Turn these lines into a numbered list, skipping the blank ones and leaving out the pictures.

Page and screen pointing data
**********
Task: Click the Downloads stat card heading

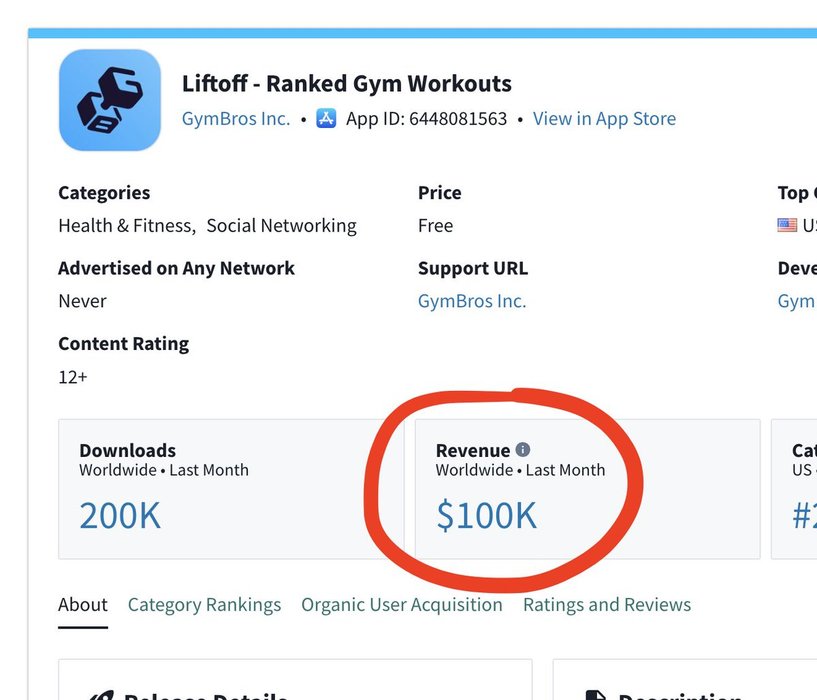Action: (x=128, y=450)
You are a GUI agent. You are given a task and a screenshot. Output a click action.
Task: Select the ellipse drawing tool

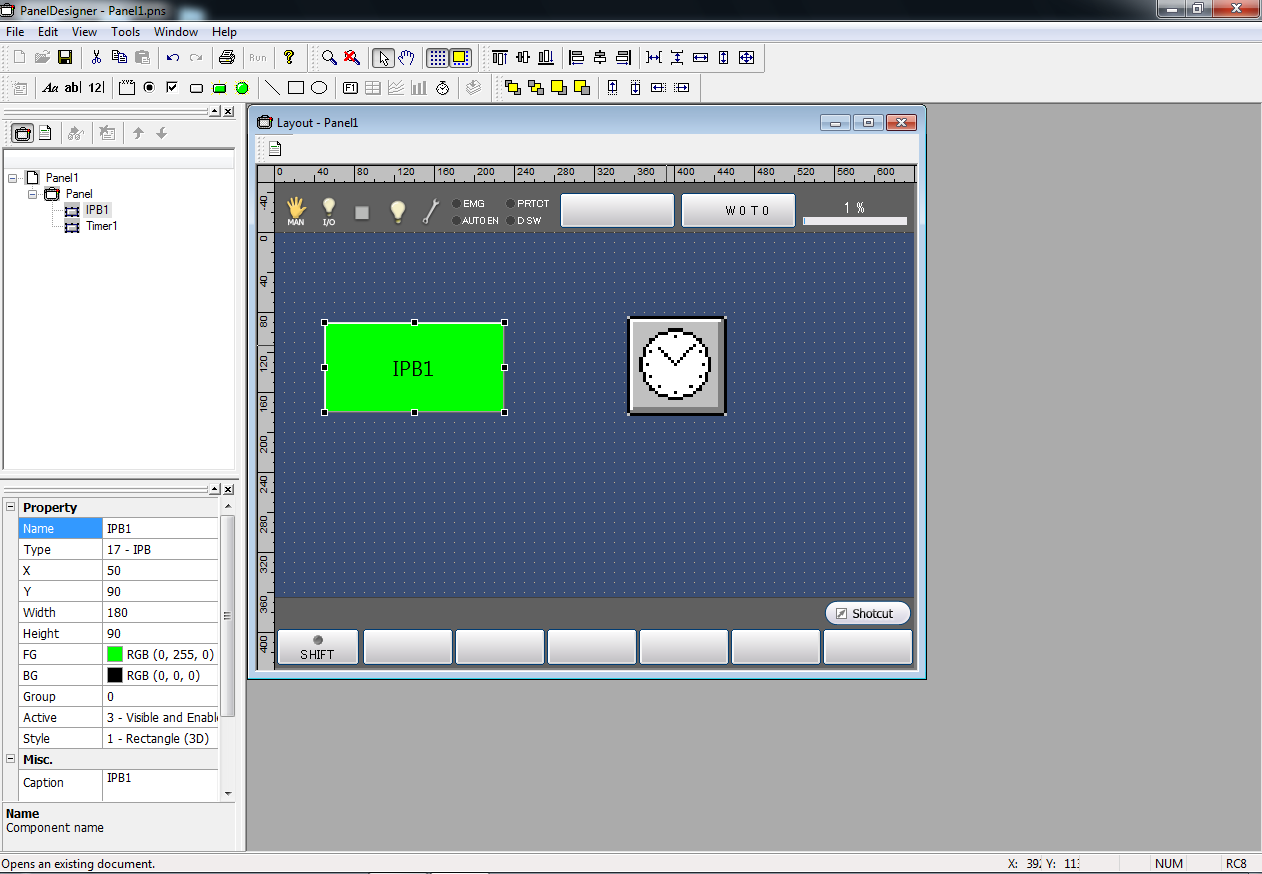(x=319, y=88)
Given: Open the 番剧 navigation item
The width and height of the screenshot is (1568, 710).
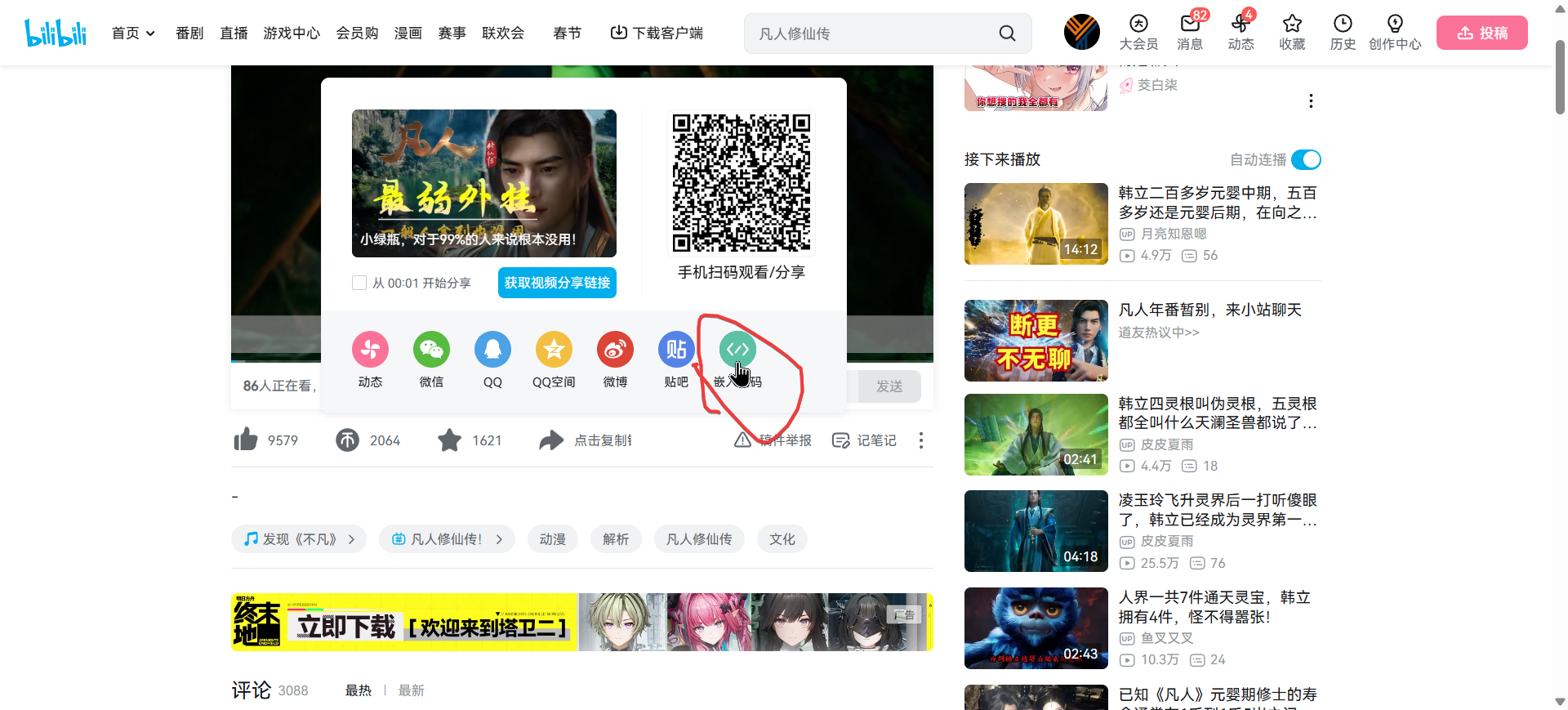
**********
> _ANSWER_
1. Task: Click the Downloads stat card heading
2. Action: (x=128, y=450)
3. You are a GUI agent. You are given a task and a screenshot. Output a click action.
4. Task: Select the ellipse drawing tool
5. (x=319, y=88)
6. Given: Open the 番剧 navigation item
7. The width and height of the screenshot is (1568, 710).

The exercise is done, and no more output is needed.